------ EXTRACTED MATERIAL ------

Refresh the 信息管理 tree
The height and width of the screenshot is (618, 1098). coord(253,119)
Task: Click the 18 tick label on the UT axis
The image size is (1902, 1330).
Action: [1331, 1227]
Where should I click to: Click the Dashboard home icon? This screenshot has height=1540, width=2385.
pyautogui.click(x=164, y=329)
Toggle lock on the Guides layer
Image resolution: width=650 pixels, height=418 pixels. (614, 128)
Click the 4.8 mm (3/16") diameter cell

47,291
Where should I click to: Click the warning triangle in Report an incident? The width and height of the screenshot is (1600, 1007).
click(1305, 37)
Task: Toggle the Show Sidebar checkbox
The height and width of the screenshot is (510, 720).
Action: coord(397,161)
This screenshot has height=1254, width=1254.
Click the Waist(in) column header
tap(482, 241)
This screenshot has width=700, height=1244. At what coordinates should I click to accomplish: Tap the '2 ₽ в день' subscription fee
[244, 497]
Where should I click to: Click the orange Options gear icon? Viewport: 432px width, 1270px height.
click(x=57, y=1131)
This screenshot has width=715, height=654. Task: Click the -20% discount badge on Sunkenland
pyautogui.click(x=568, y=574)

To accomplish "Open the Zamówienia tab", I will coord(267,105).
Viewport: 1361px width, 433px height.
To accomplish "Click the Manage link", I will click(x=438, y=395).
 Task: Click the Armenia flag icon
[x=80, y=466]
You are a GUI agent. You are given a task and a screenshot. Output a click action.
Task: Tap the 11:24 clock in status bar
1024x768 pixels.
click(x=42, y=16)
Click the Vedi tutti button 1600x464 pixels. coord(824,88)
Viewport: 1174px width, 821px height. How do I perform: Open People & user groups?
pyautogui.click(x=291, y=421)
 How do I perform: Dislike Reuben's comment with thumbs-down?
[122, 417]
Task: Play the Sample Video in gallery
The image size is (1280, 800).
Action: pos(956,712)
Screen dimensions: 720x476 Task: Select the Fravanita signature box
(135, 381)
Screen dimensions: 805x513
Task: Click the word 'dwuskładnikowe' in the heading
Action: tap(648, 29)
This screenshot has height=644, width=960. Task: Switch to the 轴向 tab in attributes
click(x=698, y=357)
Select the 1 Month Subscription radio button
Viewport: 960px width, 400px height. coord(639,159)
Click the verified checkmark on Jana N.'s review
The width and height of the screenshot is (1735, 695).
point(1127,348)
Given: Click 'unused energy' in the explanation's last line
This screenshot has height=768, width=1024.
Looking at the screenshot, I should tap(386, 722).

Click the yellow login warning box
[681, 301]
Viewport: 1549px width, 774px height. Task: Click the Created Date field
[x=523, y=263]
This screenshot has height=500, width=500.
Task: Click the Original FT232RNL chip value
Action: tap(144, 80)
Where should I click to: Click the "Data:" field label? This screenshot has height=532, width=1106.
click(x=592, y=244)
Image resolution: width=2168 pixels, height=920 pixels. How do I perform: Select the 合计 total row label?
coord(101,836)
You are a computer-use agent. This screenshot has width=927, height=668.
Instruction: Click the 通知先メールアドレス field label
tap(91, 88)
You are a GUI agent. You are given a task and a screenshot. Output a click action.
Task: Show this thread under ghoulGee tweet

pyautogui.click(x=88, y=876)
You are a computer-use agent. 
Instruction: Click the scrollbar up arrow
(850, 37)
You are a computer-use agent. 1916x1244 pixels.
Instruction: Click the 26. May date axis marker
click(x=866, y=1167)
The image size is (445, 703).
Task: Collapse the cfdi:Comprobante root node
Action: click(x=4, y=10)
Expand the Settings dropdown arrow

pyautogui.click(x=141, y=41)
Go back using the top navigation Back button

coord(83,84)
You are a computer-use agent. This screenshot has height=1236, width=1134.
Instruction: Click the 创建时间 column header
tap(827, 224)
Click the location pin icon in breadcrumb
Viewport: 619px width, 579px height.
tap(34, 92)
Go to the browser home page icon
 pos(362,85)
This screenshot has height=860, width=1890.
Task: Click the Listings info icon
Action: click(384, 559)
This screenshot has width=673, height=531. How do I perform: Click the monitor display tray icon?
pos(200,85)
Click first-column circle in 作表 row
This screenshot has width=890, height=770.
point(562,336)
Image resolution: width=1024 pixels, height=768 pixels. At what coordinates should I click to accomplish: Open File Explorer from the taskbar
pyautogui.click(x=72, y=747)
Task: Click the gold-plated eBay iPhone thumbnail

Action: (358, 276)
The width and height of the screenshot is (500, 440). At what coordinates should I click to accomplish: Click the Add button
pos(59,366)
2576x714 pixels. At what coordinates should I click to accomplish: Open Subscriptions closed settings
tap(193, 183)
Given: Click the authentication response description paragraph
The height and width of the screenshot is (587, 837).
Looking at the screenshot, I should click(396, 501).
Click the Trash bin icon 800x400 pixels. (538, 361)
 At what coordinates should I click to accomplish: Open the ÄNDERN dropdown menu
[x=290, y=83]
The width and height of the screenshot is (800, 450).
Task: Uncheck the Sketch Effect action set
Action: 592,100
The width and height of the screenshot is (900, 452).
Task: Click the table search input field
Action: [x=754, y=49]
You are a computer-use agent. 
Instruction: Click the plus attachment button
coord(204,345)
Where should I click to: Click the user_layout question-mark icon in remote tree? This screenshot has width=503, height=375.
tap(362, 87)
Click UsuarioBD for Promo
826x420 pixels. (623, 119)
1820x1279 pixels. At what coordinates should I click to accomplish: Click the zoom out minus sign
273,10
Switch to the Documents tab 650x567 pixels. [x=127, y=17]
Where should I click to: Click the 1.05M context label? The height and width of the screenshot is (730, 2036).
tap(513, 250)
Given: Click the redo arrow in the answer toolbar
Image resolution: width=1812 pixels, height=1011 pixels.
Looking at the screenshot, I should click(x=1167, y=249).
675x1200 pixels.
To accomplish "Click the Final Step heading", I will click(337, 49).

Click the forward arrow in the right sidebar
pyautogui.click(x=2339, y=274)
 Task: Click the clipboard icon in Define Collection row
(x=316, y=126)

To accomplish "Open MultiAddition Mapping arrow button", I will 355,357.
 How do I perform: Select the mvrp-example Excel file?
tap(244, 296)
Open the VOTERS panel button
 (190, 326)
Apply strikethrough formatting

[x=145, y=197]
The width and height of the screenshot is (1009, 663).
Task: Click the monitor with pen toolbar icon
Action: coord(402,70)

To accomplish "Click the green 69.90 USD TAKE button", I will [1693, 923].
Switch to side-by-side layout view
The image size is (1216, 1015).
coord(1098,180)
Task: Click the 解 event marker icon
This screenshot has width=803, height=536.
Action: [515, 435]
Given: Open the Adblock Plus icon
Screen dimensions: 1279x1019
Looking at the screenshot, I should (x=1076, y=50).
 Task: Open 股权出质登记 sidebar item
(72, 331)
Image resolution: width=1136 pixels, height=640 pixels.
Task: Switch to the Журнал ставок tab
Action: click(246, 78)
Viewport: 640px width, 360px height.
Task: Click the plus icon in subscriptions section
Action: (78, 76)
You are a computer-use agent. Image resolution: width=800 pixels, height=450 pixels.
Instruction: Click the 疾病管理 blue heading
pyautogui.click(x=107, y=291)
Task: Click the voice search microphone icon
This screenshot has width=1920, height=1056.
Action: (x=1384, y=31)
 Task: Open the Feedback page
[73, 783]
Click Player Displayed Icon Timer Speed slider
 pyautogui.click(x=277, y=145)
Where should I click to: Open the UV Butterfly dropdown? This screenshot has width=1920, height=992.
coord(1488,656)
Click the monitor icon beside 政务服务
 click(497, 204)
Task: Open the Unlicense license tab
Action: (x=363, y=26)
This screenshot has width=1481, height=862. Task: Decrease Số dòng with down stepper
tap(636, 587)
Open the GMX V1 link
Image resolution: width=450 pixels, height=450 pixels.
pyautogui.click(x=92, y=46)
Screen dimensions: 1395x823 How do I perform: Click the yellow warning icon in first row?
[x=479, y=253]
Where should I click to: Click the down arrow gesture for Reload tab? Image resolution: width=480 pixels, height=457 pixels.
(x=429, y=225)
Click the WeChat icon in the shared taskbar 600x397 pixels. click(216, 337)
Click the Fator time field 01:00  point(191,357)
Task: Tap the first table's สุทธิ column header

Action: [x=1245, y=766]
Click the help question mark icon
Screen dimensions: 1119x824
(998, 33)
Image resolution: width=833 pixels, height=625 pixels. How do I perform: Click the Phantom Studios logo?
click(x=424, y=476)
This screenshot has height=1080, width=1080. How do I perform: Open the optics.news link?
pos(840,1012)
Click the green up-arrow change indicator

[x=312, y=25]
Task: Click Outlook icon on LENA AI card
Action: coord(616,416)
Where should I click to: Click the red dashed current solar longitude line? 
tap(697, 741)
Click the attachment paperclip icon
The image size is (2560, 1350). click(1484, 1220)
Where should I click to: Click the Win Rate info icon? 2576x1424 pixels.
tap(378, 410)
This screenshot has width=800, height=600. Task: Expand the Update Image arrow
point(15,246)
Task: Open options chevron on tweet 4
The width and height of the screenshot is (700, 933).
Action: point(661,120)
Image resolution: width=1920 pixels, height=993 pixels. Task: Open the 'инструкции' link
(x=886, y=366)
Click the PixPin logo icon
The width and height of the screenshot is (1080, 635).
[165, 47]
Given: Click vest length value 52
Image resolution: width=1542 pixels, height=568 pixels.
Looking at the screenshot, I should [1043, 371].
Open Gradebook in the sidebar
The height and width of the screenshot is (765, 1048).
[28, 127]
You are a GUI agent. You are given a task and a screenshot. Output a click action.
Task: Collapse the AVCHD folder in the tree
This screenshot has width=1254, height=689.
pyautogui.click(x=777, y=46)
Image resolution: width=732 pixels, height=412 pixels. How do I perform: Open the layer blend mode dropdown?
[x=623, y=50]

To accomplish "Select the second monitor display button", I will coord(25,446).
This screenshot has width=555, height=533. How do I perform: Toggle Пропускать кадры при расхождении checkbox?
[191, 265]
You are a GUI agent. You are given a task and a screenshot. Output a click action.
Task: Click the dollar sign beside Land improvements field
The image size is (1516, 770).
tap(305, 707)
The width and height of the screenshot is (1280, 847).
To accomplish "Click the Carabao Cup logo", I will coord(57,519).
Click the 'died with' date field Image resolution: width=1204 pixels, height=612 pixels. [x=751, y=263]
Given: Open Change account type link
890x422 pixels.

------

§ YOUR OBJECTIVE: Work out the number of lines above that include the string "computer" and write only that number.

§ TASK OUTPUT: 6